By Philip Sean Curran, Staff Writer
Highbar Boutique, a woman’s apparel store in Cranbury, was open for business Friday morning, in the start of what merchants here and around the state hope is a prosperous Christmas shopping season.
Black Friday shoppers took to the stores across the region looking for deals, buying gifts and walking off the Thanksgiving turkey they ate, at a time with consumer confidence soaring at levels not seen in more than a decade.
Robert Landau, part of the family-run Landau of Princeton, the apparel store that has been in Princeton since the mid-1950s, said it was the busiest black Friday morning “we’ve ever seen.”
Sara Brosious, manager of Nic+Zoe, a woman’s clothing store in Palmer Square, also was seeing a “really busy” start to the shopping season.
Dorothea von Moltke, an owner of Labyrinth Books, located only a few doors away from Landau’s, said she senses there is “cautious confidence” people “have about the economy.”
But things might be better than cautious.
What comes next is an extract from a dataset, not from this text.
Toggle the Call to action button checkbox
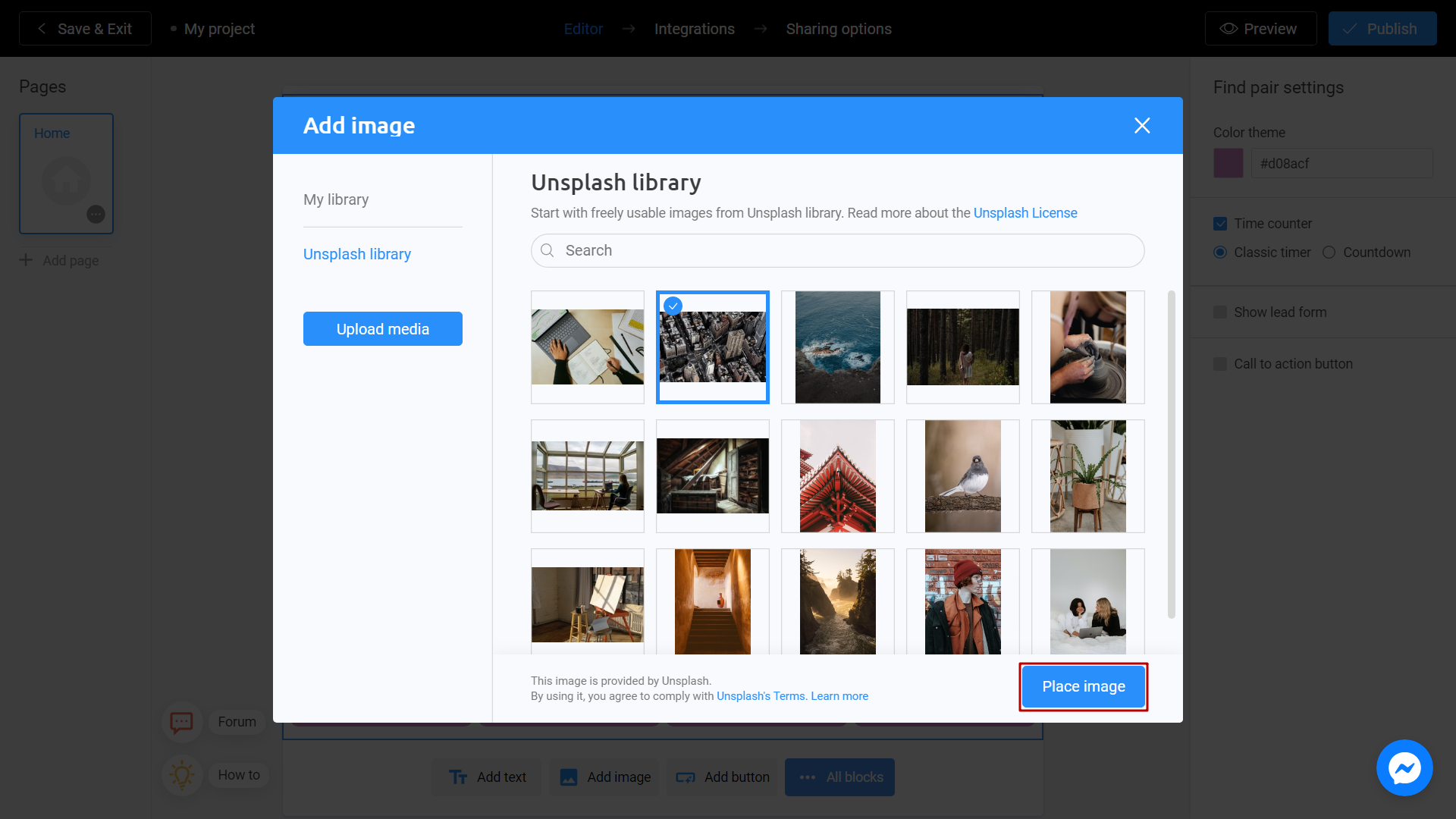Screen dimensions: 1456x819 click(x=1220, y=364)
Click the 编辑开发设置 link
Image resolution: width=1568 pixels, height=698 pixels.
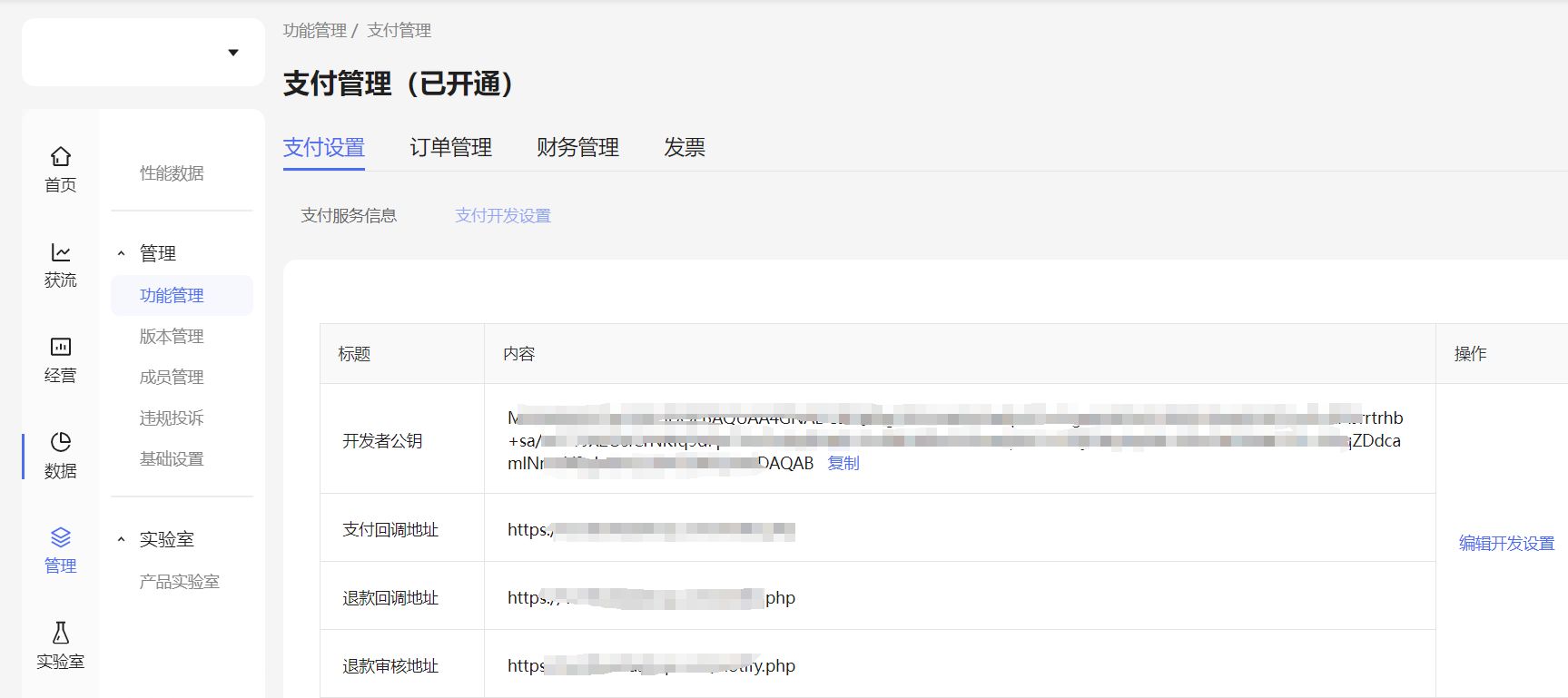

The University of Michigan said this week that its consumer sentiment index for November was at 98.5, a slight decline from October but “largely unchanged since the start of the year at the highest levels since 2004.”
“Overall, the data signal an expected gain of 2.7 percent in real consumption expenditures in 2018, and more importantly for retailers, the best run-up to the holiday shopping season in a decade,” according to economist Richard Curtin, director of the Survey Research Center at the university, in a statement.
For business owners like Ron Menapace, that is good news. He owns Homestead Princeton, on Hulfish Street, the former Farmhouse Store, and spoke after helping a customer. He said consumer confidence is “high,” in pointing to the strong stock market and housing market.
“We hope that we’re nice and busy,” said Jill Jarvis Wargo, owner of Highbar Boutique, located on Cranbury’s Main Street.
The holiday season is a “busy time,” said Janeth Arevalo, owner of florist stores in Cranbury and Hightstown. She said her business does nearly all of its business through online orders, with only a handful of walk-ins.
Robin McGuire experienced black Friday from the vantage point of a merchant for the first time. The small businesswoman opened Magnolia Gifts & Vintage, in Cranbury, in June. She is hopeful for a good end of the year and, in a nod to being customer friendly, she and other merchants in town are keeping later hours on Thursdays in December.
Alyssa Thiel is also one of the new faces on the Cranbury business scene; her store, PCB Home, opened its doors in early October. She was having a discount on Friday, something other retailers were doing black Friday.
For her part, von Moltke said this year there is a longer selling season to Christmas. Retailers have 31 days, including Friday, until the big day.
“We’re hopeful for a good season,” she said from inside her bookstore.